The John D. and Catherine T. MacArthur Foundation has just announced its list of 2010 MacArthur Fellows, who will each receive a “no strings attached” stipend of $500,000 over the next five years. We are proud to share the news that Sign Language Linguist Carol Padden is among the 23 winners of this so-called “Genius Award.” We have twice had the honor of publishing Dr. Padden’s work. In 1998 we published Deaf in America: Voices from a Culture, considered a path-breaking transformation of the then-nascent field of deaf history. Inside Deaf Culture followed in 2004 and was hailed as a fascinating inside look at the development of group identity among deaf people. You can visit the MacArthur Foundation’s site for a video in which Dr. Padden describes her work. Below, Elizabeth Knoll, HUP Senior Editor for the Behavioral Sciences, Education, and Law, explains the importance of Dr. Padden’s research and also recalls her initial meeting with Dr. Padden and her husband, Tom Humphries.
Nobody single-handedly, or single-bookedly, creates social change. But sometimes there are books that see and say what others have seen and are still not quite able to say. Deaf in America and Inside Deaf Culture are two of those books. In them, Carol Padden and her co-author and husband Tom Humphries argued compellingly that the deaf were not pitiable victims of a physical deficiency, limited by a disability. They are the heirs and creators of an historically rich culture, of communities, schools, clubs, theatre, and art. To be Deaf is not just to be deaf.
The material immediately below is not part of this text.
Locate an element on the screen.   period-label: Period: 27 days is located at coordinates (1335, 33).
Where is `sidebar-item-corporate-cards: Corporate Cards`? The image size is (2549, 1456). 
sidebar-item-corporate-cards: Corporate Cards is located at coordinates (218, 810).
What has been even more influential is Padden and Humphries’s powerfully made case for American Sign Language—that it’s not simply an enormous set of gesticulations, as many hearing people might vaguely assume, but a language as grammatically structured and complex as any spoken language. That linguists now study ASL, and high schools offer courses in ASL along with Spanish and French, shows the impact of Padden and Humphries’s work.
What I particularly admire about Carol is the skill—and energy!—with which she acts as a translator and intermediary between the Deaf and hearing world. The first time I met her and Tom, she made our three-way conversation possible by simultaneously translating everything I said orally into ASL for Tom, and everything Tom said in ASL into spoken English for me, and going back and forth herself between ASL for Tom and English for me. It was an amazing performance, and all the more amazing because I knew that this was essentially what she had been doing every single day, for her whole adult life. Her books are for both the Deaf and hearing worlds, and have changed them both.